> **Assignment**:
Please quote exactly the lines below from the line containing "The height and width of the screenshot is (835, 1485)." to the line containing "Task: Enable the Active Event Pageview toggle", both lines included, and nothing else.

> **Data extracts**:

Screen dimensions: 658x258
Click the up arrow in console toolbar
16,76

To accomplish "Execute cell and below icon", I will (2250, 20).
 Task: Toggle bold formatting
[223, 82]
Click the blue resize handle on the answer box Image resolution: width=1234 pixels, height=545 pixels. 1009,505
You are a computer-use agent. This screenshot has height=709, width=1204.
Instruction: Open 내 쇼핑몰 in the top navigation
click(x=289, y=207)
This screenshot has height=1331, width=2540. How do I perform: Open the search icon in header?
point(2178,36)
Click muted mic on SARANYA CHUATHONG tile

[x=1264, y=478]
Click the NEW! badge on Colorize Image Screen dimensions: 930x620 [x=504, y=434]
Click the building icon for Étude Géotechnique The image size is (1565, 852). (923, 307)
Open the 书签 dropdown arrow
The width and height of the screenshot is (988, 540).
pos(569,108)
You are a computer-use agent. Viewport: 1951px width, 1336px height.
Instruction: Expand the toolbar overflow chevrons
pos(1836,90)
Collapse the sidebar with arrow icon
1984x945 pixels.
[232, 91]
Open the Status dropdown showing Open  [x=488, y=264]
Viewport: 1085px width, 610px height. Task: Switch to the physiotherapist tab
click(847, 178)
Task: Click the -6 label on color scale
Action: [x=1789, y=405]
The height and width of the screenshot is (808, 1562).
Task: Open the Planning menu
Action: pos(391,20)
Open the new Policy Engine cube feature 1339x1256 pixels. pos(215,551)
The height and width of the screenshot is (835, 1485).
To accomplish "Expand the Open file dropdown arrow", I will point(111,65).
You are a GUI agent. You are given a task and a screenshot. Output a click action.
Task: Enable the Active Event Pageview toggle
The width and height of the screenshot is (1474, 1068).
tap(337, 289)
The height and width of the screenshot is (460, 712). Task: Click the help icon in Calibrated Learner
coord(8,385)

> **Task answer**:
The height and width of the screenshot is (835, 1485).
To accomplish "Expand the Open file dropdown arrow", I will point(111,65).
You are a GUI agent. You are given a task and a screenshot. Output a click action.
Task: Enable the Active Event Pageview toggle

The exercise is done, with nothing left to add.